Put every line of the following listing into a numbered list, leaving out the blank lines.

— start —

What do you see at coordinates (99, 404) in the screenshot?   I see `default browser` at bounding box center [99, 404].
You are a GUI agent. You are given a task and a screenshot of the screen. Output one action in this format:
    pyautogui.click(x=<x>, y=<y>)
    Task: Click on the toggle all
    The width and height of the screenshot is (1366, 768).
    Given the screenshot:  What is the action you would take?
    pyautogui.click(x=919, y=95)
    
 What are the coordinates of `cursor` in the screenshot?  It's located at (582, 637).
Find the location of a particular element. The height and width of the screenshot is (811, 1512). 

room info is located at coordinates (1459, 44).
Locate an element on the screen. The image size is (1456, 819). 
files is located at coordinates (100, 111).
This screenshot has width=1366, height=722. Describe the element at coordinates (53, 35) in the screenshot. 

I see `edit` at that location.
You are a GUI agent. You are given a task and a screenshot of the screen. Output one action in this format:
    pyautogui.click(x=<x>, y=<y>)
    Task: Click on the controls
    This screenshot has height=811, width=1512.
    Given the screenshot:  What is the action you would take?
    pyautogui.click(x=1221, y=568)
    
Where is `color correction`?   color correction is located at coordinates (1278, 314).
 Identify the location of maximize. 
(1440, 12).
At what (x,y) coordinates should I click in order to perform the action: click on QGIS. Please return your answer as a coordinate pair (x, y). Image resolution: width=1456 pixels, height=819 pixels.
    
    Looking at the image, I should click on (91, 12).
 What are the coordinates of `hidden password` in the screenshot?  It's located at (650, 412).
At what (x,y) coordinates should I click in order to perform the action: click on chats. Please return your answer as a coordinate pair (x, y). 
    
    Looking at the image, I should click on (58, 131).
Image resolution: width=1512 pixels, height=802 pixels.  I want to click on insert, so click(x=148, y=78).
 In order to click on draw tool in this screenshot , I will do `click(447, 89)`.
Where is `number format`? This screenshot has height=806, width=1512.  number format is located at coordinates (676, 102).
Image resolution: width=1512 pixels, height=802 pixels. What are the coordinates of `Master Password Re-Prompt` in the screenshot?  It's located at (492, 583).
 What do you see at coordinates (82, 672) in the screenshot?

— end —

CORRECT OUTPUT -
1. What do you see at coordinates (99, 404) in the screenshot?   I see `default browser` at bounding box center [99, 404].
2. You are a GUI agent. You are given a task and a screenshot of the screen. Output one action in this format:
3.     pyautogui.click(x=<x>, y=<y>)
4.     Task: Click on the toggle all
5.     The width and height of the screenshot is (1366, 768).
6.     Given the screenshot:  What is the action you would take?
7.     pyautogui.click(x=919, y=95)
8.  What are the coordinates of `cursor` in the screenshot?  It's located at (582, 637).
9. Find the location of a particular element. The height and width of the screenshot is (811, 1512). 
10. room info is located at coordinates (1459, 44).
11. Locate an element on the screen. The image size is (1456, 819). 
12. files is located at coordinates (100, 111).
13. This screenshot has width=1366, height=722. Describe the element at coordinates (53, 35) in the screenshot. 
14. I see `edit` at that location.
15. You are a GUI agent. You are given a task and a screenshot of the screen. Output one action in this format:
16.     pyautogui.click(x=<x>, y=<y>)
17.     Task: Click on the controls
18.     This screenshot has height=811, width=1512.
19.     Given the screenshot:  What is the action you would take?
20.     pyautogui.click(x=1221, y=568)
21. Where is `color correction`?   color correction is located at coordinates (1278, 314).
22.  Identify the location of maximize. 
23. (1440, 12).
24. At what (x,y) coordinates should I click in order to perform the action: click on QGIS. Please return your answer as a coordinate pair (x, y). Image resolution: width=1456 pixels, height=819 pixels.
25.     Looking at the image, I should click on (91, 12).
26.  What are the coordinates of `hidden password` in the screenshot?  It's located at (650, 412).
27. At what (x,y) coordinates should I click in order to perform the action: click on chats. Please return your answer as a coordinate pair (x, y). 
28.     Looking at the image, I should click on (58, 131).
29. Image resolution: width=1512 pixels, height=802 pixels.  I want to click on insert, so click(x=148, y=78).
30.  In order to click on draw tool in this screenshot , I will do `click(447, 89)`.
31. Where is `number format`? This screenshot has height=806, width=1512.  number format is located at coordinates (676, 102).
32. Image resolution: width=1512 pixels, height=802 pixels. What are the coordinates of `Master Password Re-Prompt` in the screenshot?  It's located at (492, 583).
33.  What do you see at coordinates (82, 672) in the screenshot?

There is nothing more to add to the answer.